Assignment – Search the listing for "Given" and copy every line where it appears.

Material for the task –

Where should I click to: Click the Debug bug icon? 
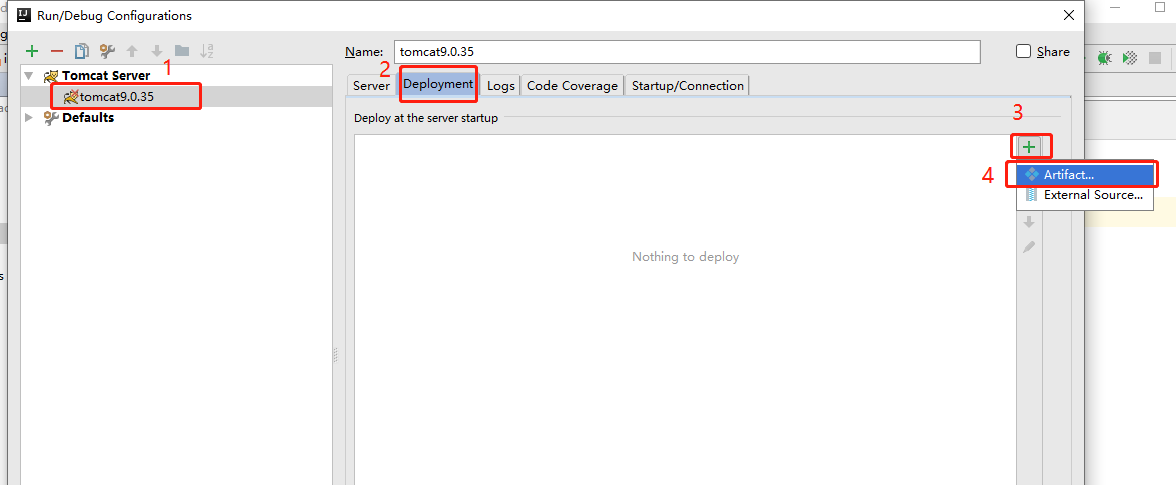click(1104, 59)
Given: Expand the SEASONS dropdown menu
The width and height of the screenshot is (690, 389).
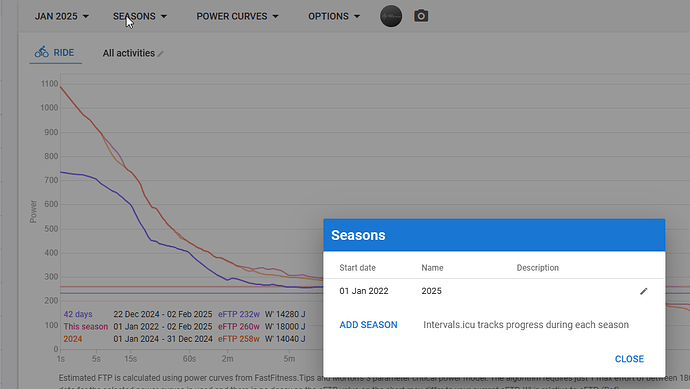Looking at the screenshot, I should pyautogui.click(x=139, y=16).
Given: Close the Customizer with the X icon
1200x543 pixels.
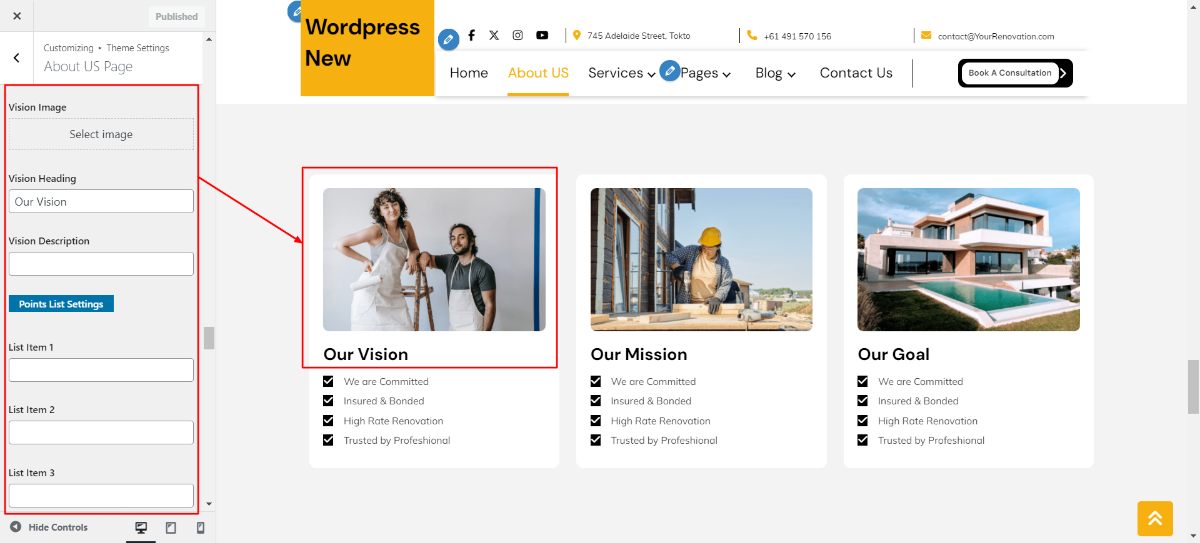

Worked solution –
Given: Expand the SEASONS dropdown menu
Given: Close the Customizer with the X icon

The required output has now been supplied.